If you don't have well-heeled relatives or simply don't want to ask a relative for a loan, you'd be better off going to Lending Club or Prosper, Arnold said. These sites aim to bring strangers together to finance small businesses, refinance credit card loans and provide loans to students.

Because the borrowers and lenders don't know one another, there are safeguards built in on both sides.

To protect borrowers, lenders are not given access to the borrowers' personally identifiable information. That reduces the chance that an anxious lender will directly contact a delinquent borrower for payment. (Borrowers who go delinquent do need to worry about collection agents, though.) Once lenders agree to fund a certain loan, they're not allowed to back out, so borrowers also don't have to be concerned about having promised credit ripped away.

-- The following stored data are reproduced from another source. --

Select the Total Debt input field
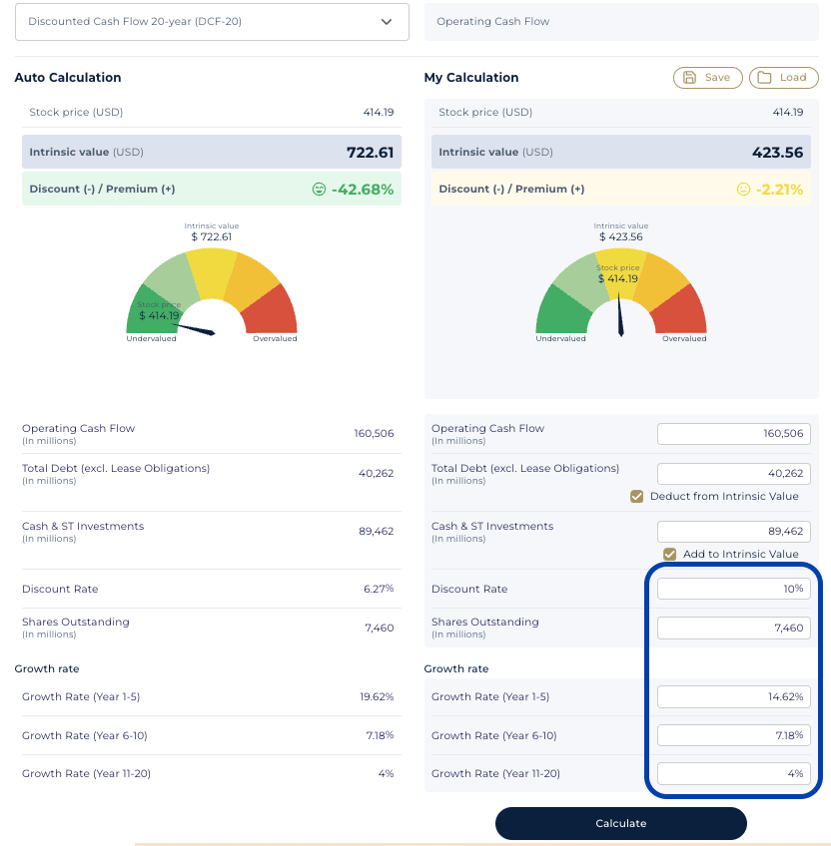 733,474
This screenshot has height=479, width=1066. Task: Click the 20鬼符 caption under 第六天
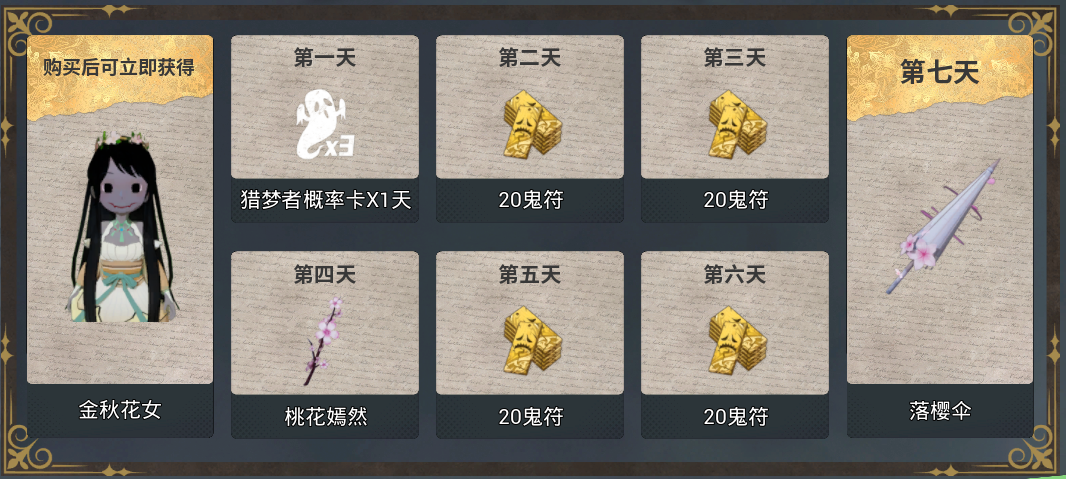[x=736, y=416]
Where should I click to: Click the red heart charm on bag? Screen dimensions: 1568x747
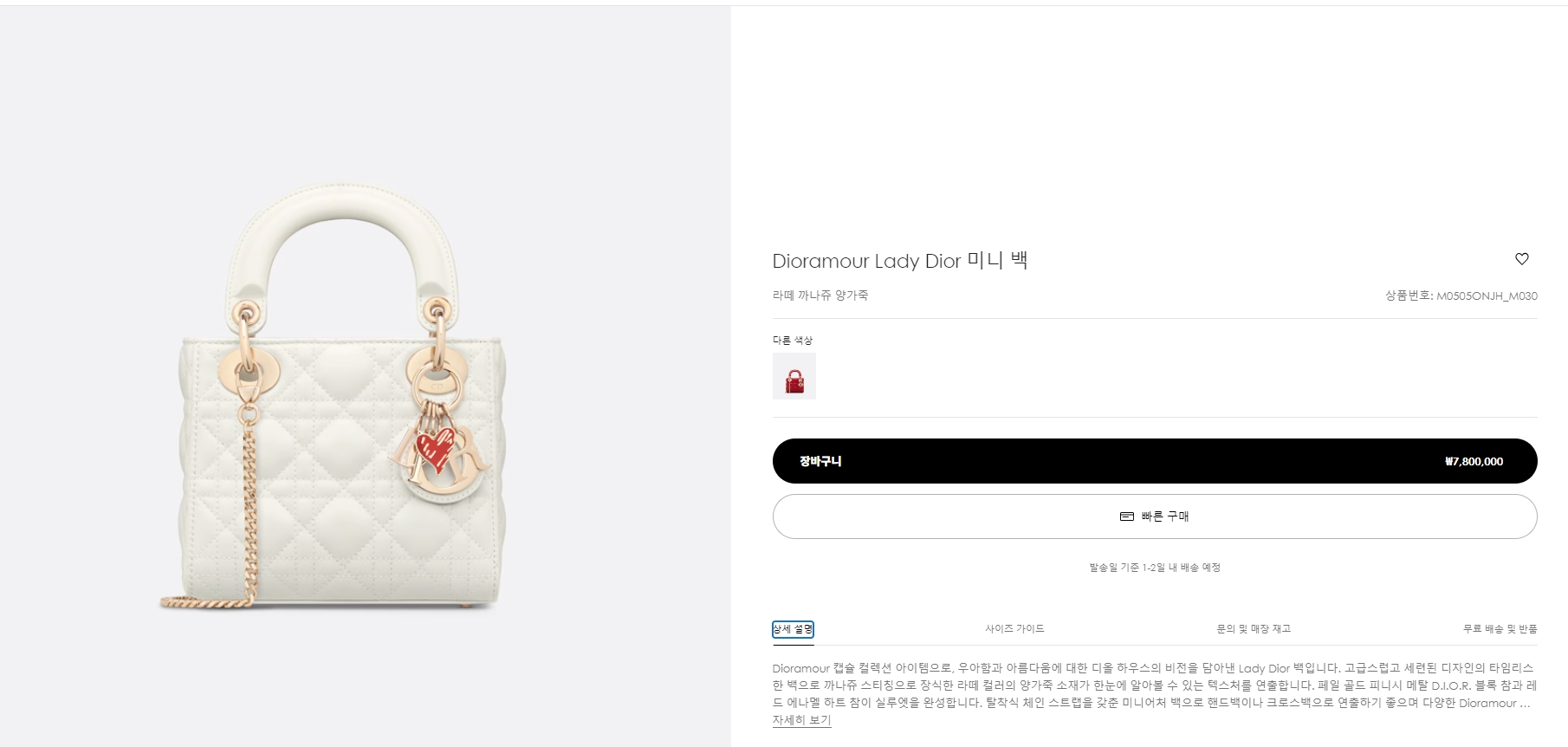435,447
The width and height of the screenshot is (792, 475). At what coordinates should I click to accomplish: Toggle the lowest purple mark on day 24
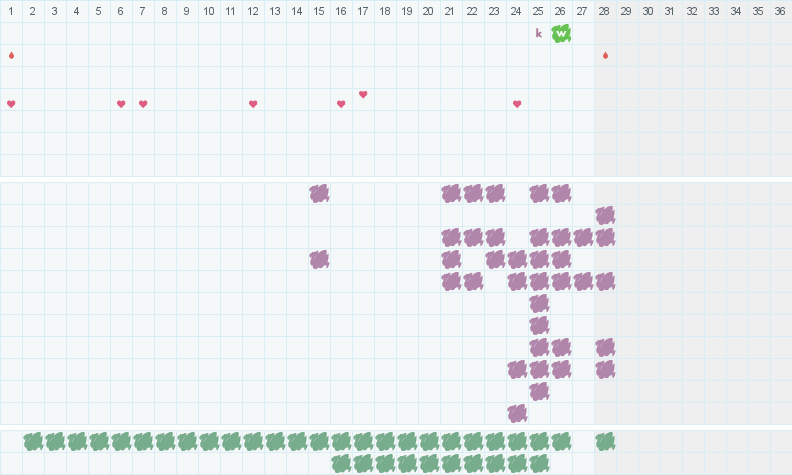tap(517, 413)
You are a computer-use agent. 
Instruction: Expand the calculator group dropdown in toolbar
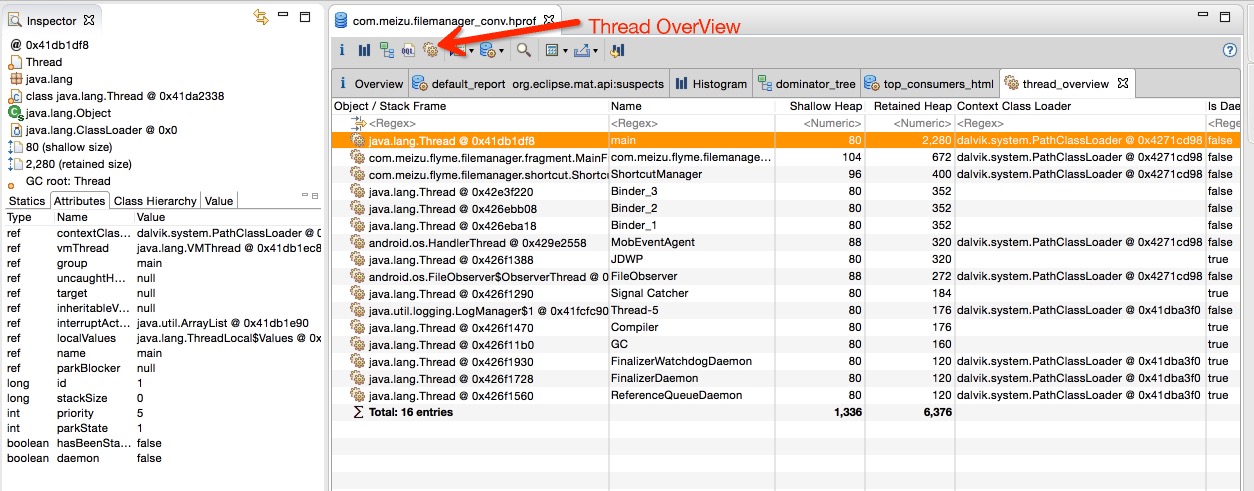[566, 51]
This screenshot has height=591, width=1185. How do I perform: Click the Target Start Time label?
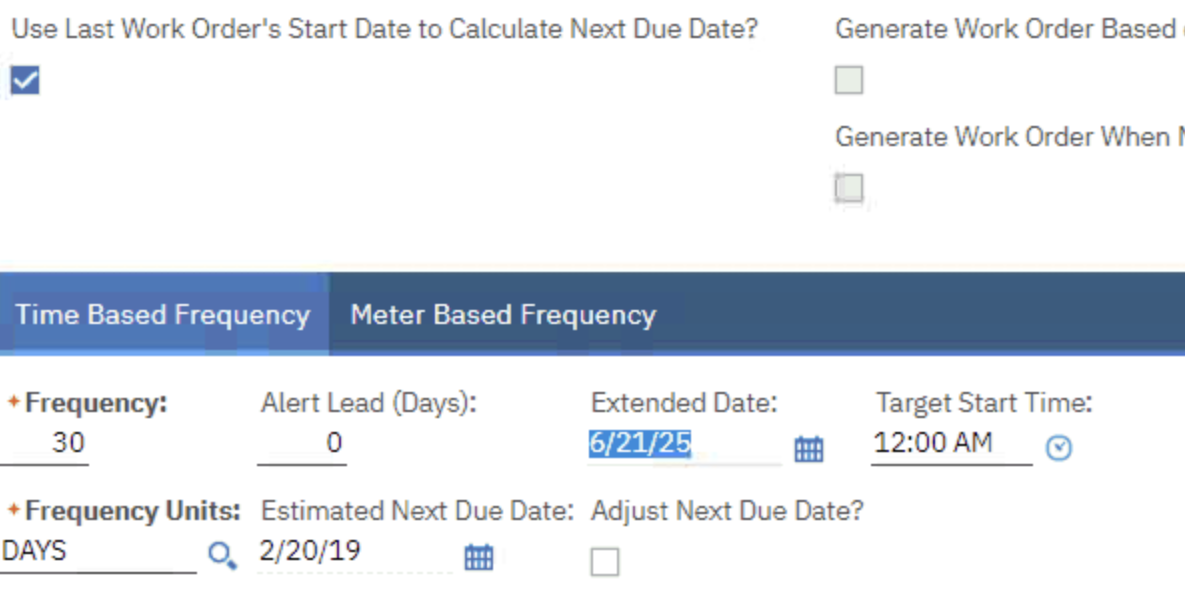pos(983,403)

To protect lenders, the sites pull credit reports on each potential borrower and turn away borrowers whose credit scores don't meet minimum standards. Both Lending Club and Prosper have grading systems to handicap the likelihood that a borrower will default. Lenders use these risk profiles to determine whether to fund a loan and how much interest should be charged. You would, for example, expect a higher return on a C-rated loan than on one that has an A.

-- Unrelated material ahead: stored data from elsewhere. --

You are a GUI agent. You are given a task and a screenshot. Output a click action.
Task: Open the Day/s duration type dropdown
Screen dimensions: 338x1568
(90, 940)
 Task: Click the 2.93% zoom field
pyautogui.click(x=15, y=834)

Prosper, which revamped its site after a recent registration with federal Securities regulators, actually demands that lenders get returns that are commensurate with the risks they're taking, a company spokeswoman said. To determine interest rates, the company uses the going rate for a low-risk investment such as a certificate of deposit and adds points based on the likelihood that the borrower will default. So if the going CD rate is 2.5 percent and the loan you've bid on is calculated to have a 6 percent potential default rate, the site will not allow the interest rate on the loan to fall below 8.5 percent.

To figure out the risk of default, Prosper uses a formula based on the borrower's history and its own experiences.

"We have a system that we think ensures that both sides get a fair deal," said Chris Larsen, Prosper's chief executive and co-founder.

For those who have money to lend, peer-to-peer borrowing represents an investment -- albeit a risky one.

"I could invest my money and get 2 percent in a money market account or I can get 7 percent to 9 percent lending it out," said Arnold, who has invested his own money in person-to-person lending. "And if you're able to lower somebody's credit card rate to 9 percent, that's great for them too."

But making loans is risky business, said Bobbie Britting, research director of consumer lending at TowerGroup.

"Any borrower could have their circumstances change and find that even if they wanted to make their payments, they're not able to," she said. "Most of these are unsecured loans (not backed by collateral such as a house or car) and those are the riskiest."

Since its inception in 2006, Prosper has registered a 19 percent default rate, Larsen acknowledged. The company has significantly tightened its lending criteria in the last few months and no longer accepts subprime loans, so Larsen expects that rate to improve. However, even Virgin Money reports that about 5 percent of its borrowers don't pay on their loans either.

Britting says that defaults shouldn't dissuade lenders from jumping in. But she urges investors to diversify -- never lending more than they can lose to one borrower and spreading their loans around.

"You should ask yourself if you can afford to lose 20 percent of your investment," she said. "Lending is inherently risky. You have to be prepared for that."